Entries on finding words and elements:

#####

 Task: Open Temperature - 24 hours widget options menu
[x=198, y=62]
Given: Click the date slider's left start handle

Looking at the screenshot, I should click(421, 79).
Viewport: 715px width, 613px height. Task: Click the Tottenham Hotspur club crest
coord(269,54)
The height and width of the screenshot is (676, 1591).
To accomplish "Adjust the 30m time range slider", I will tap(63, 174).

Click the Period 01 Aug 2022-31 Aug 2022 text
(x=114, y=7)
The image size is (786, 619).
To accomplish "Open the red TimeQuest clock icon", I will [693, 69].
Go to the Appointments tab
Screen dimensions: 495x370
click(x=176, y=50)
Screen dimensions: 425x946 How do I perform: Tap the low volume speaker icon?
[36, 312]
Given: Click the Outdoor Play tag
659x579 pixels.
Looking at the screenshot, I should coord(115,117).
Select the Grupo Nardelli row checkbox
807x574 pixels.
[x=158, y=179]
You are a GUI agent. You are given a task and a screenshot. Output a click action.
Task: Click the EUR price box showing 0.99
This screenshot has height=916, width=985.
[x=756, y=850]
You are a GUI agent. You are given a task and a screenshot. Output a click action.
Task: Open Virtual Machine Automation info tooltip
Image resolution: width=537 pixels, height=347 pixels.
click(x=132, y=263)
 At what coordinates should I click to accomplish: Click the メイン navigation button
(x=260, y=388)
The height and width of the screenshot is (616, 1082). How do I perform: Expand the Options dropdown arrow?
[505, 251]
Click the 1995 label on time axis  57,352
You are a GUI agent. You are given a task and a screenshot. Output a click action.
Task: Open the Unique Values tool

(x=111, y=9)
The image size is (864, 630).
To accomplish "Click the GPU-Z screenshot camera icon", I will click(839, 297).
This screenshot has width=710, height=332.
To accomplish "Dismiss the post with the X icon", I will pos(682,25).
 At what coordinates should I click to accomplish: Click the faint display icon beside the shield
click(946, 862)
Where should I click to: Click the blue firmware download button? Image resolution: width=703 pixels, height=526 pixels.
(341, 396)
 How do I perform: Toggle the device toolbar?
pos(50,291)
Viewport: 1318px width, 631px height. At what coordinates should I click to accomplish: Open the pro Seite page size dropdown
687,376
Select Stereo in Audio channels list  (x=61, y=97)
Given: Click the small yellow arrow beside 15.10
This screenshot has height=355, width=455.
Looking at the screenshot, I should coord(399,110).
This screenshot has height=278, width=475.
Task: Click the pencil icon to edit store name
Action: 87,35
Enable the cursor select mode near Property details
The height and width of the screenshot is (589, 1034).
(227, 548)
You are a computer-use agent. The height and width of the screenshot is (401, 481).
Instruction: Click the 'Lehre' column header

#####

EXERCISE OBJECTIVE ▸ Express the listing from the line with "The height and width of the screenshot is (676, 1591)." up to and including the line with "(x=114, y=7)" as a two-column CSV with the headers text and answer. Give one row for each item to locate, put its wording and its answer each in one quoted field, and turn line breaks into spaces.

FINAL RESULT ▸
text,answer
"The height and width of the screenshot is (676, 1591). To accomplish ""Adjust the 30m time range slider"",","I will tap(63, 174)."
"Click the Period 01 Aug 2022-31 Aug 2022 text","(x=114, y=7)"